En Córdoba hubo 94 asesinatos cometidos por hombres por razones asociadas al género entre 2013 y 2017, según informe del Centro de Estudios y Proyectos Judiciales del Tribunal Superior de Justicia (TSJ). En el 46 por ciento de los casos se utilizaron armas blancas, en el 32 por ciento armas de fuego y el 22 por ciento restante fueron asesinadxs a golpes o estranguladxs. “Otra muerte que nos duele y nos enoja. Estamos cansadas de no poder salir a la calle sin saber si volvemos con vida. Por Wanda y por todas las que nos faltan seguiremos pidiendo justicia porque no queremos seguir llorando a nuestras hermanas”, posteó el colectivo NiUnaMenos de esa provincia. Una multitud se movilizó el martes por Magalí. El “Hagamos que la tierra tiemble” volvió a aparecer grafiteado en verde sobre el NiUnaMenos magenta de la bandera que encabezaba la marcha. A la par, Rubén Ojeda sostenía el cartel “Justicia por mi hija. Ellos caminan tranquilos. ¿A mi hija quién me la devuelve?”. 

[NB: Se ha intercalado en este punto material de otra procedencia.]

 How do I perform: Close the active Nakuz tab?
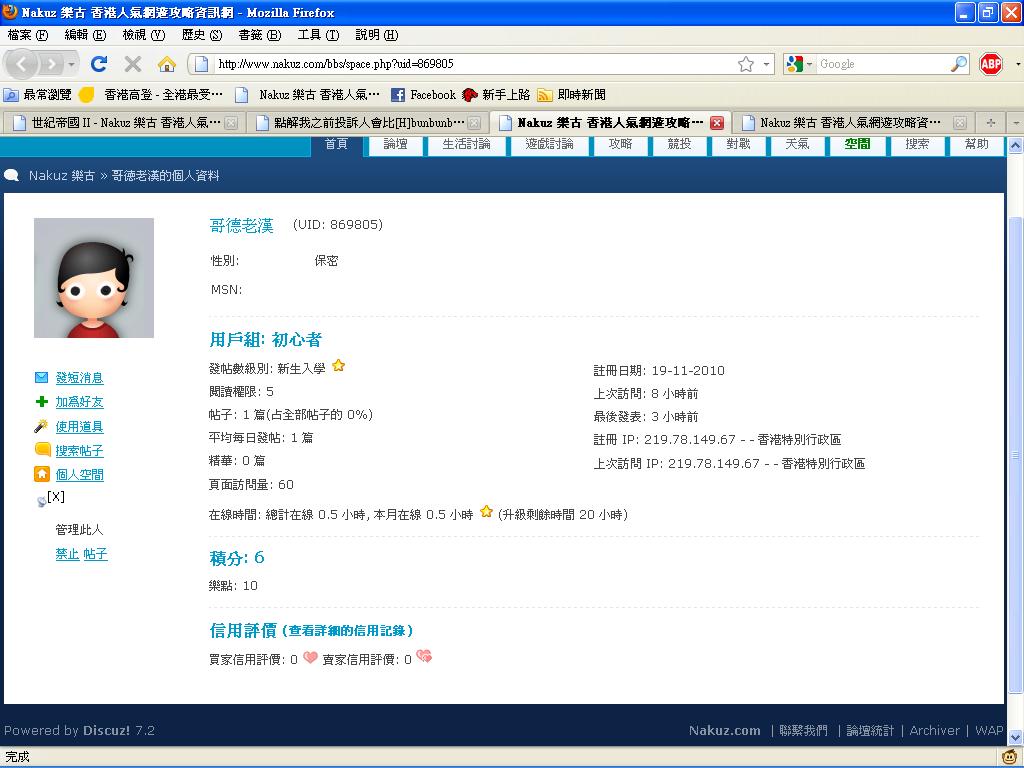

El acto reflejo de la construcción mediática pretendió hacer de Wanda la “buena víctima”, un espejo roto frente al deceso trágico de la “mala víctima”, es decir Magalí. Si la primera había sido vulnerada a la luz del día y halló la muerte camino al territorio insospechado de la escuela, sobre la segunda volvieron a preguntar –como sucedió con Melina Romero y Luna Ortiz– qué hacía una adolescente de gira nocturna entre Gálvez y Coronda junto a diferentes sujetos. “Ejercería la prostitución”, terminó escupiendo un diario en ese potencial que gramaticaliza y traduce las inacabables líneas del disciplinamiento patriarcal. Habría que empezar a preguntarse en cambio por qué el poder manifiesto y tangible de la resistencia que opusieron Wanda y Magalí sobre la escena de sometimiento que plantaron sus agresores no entra en las cuentas de ningún andamiaje machista. Los relatos siempre narran con detalle morboso “el accionar” de abusadores y femicidas. Nadie da cuenta de las batallas que oponen las mujeres. Quedar fuera de pelea no significa fragilidad y miedo. Si hoy hay tipos presos y otros prófugos en ambos casos es porque sólo ellas impidieron que se privaticen las emboscadas. 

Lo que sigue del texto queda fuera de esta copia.